The beauty of this method compared to PKI is first, it is based on a weaker assumption, but more importantly is that even if an attacker intercepts the initial QR code, they cannot afford to miss any message exchange, or they’ll lose the ability to authenticate. Moreover, if an attacker ever impersonates a party by following the protocol, the genuine authentication sequence will break down, revealing a discrepancy that exposes the impersonation.
And it should not be too hard to build, so I might give it a try.
If all authentication keys (QR codes, TOTP codes, even PKI) are exchanged in the communication channel and do not authenticate the communication channel feed itself, the attacker can simply forward them between the two victims, maintaining a perfect “bridge” with no obvious sign of tampering. Once the authentication phase is complete, they can terminate the redundant call and continue conversation with the target having passed the authentication.

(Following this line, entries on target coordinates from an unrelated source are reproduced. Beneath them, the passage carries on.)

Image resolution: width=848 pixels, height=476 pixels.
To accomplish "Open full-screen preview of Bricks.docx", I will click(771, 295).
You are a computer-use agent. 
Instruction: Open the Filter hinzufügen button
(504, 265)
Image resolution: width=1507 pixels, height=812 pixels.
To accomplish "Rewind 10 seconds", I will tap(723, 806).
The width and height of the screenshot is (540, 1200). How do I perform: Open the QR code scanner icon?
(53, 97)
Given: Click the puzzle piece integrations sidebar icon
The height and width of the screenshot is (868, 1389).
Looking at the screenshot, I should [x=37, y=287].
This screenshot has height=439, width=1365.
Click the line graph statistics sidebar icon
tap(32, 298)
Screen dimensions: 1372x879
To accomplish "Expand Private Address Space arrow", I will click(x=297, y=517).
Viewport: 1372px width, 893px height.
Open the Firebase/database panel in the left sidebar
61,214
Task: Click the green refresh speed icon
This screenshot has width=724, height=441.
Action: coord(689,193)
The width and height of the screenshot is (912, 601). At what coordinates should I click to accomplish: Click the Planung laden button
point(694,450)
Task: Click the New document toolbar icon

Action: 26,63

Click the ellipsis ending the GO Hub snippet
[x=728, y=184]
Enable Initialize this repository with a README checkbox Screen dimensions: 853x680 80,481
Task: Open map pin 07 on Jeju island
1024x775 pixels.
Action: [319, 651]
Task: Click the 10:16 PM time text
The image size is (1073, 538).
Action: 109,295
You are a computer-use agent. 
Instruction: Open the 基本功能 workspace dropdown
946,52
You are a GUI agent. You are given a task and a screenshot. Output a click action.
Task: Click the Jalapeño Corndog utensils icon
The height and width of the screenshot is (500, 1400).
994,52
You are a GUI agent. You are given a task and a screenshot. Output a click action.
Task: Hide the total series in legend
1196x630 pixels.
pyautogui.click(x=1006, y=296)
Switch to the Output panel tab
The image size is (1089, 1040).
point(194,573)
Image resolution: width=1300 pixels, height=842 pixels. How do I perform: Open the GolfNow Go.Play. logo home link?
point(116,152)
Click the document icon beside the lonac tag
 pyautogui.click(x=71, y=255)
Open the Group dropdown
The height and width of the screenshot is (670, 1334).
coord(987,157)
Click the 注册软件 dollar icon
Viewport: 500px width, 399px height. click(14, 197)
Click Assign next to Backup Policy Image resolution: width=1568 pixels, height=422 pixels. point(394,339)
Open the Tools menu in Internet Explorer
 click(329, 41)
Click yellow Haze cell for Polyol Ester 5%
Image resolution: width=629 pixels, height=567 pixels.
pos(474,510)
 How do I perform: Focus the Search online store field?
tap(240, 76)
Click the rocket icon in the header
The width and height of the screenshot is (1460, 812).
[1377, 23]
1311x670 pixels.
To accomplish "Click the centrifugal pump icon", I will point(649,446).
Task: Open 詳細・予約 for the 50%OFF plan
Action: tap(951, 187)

It seems to me that the only way against it is to authenticate messages (text or feed) themselves, and for that we go back to regular MACs that are already used today.
In an "ideal" world:
- everybody should start using public/private key cryptography to authenticate each other, but that's still rather unwieldy nowadays. I'm not aware of any solution with a good UX;
- people would stop posting their photos/videos/audio recordings on the web, and also scrub anything that have been uploaded in the past.
We don't live in an "ideal" world, and TOTP is pretty widespread now, and you can easily read the TOTP code over the phone, etc. So this solution was born.
"Malice" could ask Bob for his code, and lie about it matching (or maybe Malice has no code at all and is pretending to match), lulling Bob into thinking that authentication was successful based on taking Malice's word for it.
Seems like you would need two codes for mutual authentication. One for Alice to Bob, and one for Bob to Alice.
This was on Firefox Nightly on Windows 11.
In any case, I have just added the display of the base32 secret key.